任务目标: 请将下方记录中从含有“Tap the Wi-Fi signal icon”的那一行开始、一直到含有“Open the address bar history dropdown”的那一行为止（两端都算）的各行转换成 Markdown 表格，只处理这些行。表格设两列，“序号”列填行号，“行内容”列填该行文字，空行不计入。

数据摘录:
──────

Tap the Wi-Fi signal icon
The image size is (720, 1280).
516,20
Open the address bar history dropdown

──────

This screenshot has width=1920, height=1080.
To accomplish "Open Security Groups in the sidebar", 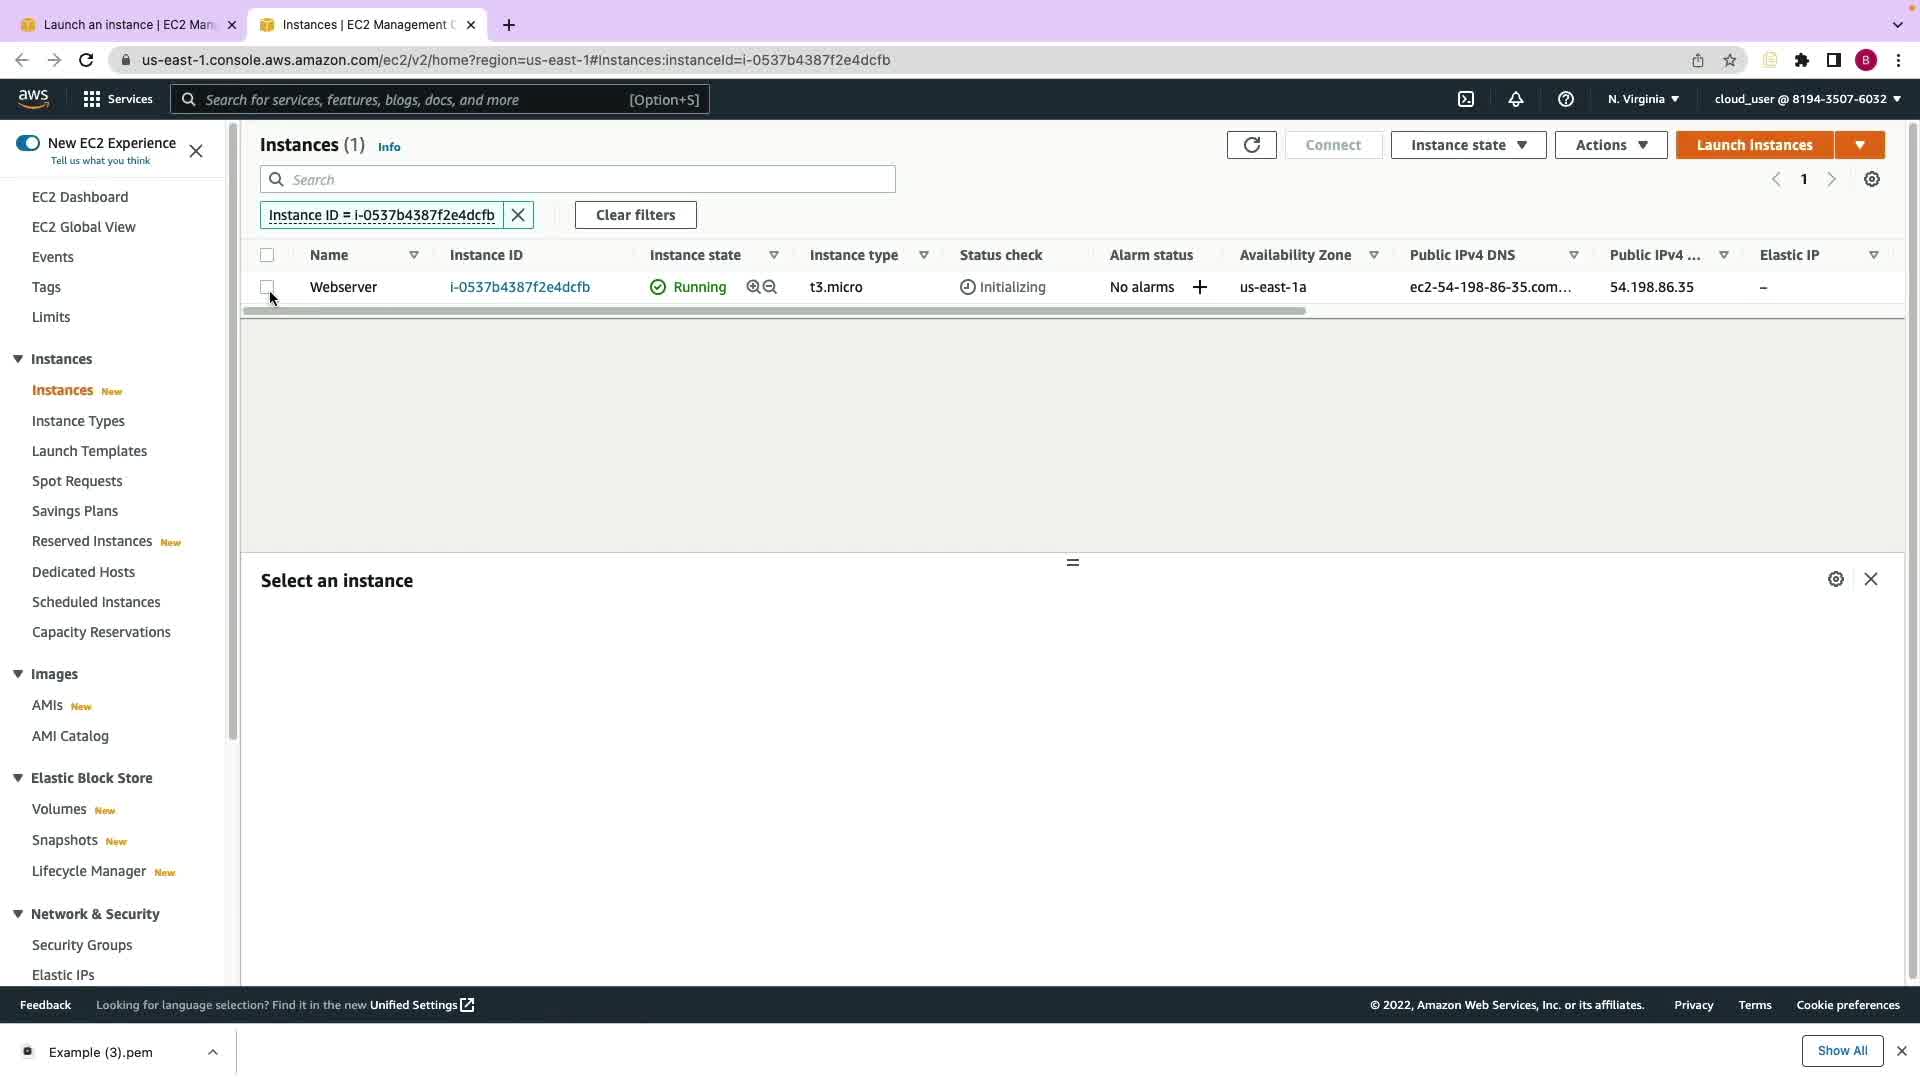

──────

完整输出:
| 序号 | 行内容 |
|---|---|
| 1 | Tap the Wi-Fi signal icon |
| 2 | The image size is (720, 1280). |
| 3 | 516,20 |
| 4 | Open the address bar history dropdown |